ワケあり彼女に愛のキスを



白雪姫の本来のストーリーを優悟から聞き、気分が悪くなった翌週の水曜日。
食堂で木村と並んでお昼をとっていた時に、他のテーブルからの声が聞こえてきた。

「菊池さん、美川さんと別れたらしいよー」

突然耳に飛び込んできた秀一の名前に、舞衣がピクッと眉を寄せる。
声が聞こえてきた方を見ると、どこの課だかは分からないが、三人の女性職員が楽しそうに話しているところだった。
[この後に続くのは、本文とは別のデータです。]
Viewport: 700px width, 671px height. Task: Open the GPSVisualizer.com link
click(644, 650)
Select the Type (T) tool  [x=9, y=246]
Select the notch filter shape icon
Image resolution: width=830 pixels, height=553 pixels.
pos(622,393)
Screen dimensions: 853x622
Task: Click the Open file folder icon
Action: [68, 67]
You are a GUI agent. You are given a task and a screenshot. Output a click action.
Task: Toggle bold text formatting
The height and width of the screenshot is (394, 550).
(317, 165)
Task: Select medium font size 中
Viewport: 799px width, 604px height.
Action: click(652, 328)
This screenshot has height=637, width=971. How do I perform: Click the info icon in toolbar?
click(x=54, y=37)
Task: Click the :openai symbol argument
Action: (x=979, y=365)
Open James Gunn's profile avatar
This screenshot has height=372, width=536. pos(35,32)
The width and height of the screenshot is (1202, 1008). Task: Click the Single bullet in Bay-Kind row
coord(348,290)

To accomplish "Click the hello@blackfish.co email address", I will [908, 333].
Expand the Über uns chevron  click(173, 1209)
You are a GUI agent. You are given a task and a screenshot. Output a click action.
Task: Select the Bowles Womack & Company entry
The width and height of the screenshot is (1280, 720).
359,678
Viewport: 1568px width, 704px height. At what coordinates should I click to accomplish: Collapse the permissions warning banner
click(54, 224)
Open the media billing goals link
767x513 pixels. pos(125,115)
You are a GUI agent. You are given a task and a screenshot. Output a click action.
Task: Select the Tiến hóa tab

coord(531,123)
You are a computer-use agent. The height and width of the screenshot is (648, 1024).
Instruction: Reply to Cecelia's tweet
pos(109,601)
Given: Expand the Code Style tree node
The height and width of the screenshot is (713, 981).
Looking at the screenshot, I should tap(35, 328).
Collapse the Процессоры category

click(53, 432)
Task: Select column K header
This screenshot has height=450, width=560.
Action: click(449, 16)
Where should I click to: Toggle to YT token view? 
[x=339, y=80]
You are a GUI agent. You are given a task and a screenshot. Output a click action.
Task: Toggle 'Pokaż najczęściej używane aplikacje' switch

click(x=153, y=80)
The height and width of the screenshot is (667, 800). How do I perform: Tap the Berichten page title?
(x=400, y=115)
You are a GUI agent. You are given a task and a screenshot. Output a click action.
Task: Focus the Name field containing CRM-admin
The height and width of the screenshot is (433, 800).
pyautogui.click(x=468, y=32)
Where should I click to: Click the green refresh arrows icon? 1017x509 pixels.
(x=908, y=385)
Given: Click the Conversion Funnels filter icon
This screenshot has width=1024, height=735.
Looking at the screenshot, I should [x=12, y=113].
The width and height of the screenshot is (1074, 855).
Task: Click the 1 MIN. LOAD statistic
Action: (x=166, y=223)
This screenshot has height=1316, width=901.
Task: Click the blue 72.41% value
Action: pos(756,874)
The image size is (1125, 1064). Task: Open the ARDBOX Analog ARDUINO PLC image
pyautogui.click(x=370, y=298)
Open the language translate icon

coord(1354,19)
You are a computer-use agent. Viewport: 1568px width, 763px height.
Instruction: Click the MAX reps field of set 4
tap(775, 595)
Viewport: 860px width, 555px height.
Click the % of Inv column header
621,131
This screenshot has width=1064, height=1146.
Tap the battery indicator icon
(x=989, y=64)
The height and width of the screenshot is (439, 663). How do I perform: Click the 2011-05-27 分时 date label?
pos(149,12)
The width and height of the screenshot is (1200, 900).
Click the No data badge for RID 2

「それ私も聞いたー。なんかもともと付き合ってなかったんでしょ? でも、美川さんの方は付き合ってるって勘違いしてたらしいよね。でも菊池さんに同棲中の彼女がいるって聞いて、怒りのあまりその彼女に電話して、菊池さんが浮気してる事バラしたんでしょ?」
「怖いよねー。でも気持ち分かるけど。菊池さんって結構遊んでるって話だし、同じような思いした人とかいそう。
美川さん、彼女の電話番号とかどうやって調べたんだろうね。……あ、もしかしてホテルとかで菊池さんがシャワーしてる間とかにスマホから抜いたとか?」
「らしいよ。っていうか……なんかその時点で菊池さんアウトな感じするけどね。結局彼女とはどうなったのかは知らないけど……でも普通許さないよね」

呆れたような笑顔で話す女性職員を舞衣が眺めていると、隣に座った木村が気遣うように声を掛ける。

「城ノ内さん、気にしない方がいいわよ。男なんて他にもたくさんいるんだから。それにね、趣味の悪い男が多すぎるのよ。例え振られたって全然気にする必要なんかないんだから」

慈悲に溢れた表情で始まったハズが、最後の方はギリッと歯を鳴らした木村に、舞衣が不思議そうに眉を寄せていると。
木村はA定食のブリの照り焼きをひとくち口に運んでから、はぁと重たく息をつく。

「城ノ内さん、同じ立場だから言うけどね……実は北川さんに振られちゃって」
「え……」

思わず眉を潜めたのは、優悟からそんな話は一言も聞いていないという驚きからだったのだが。
それを〝木村さんほどの人が振られるなんて!〟という風に自分に都合よく誤解した木村が、バッと舞衣の方を向いて眉を下げる。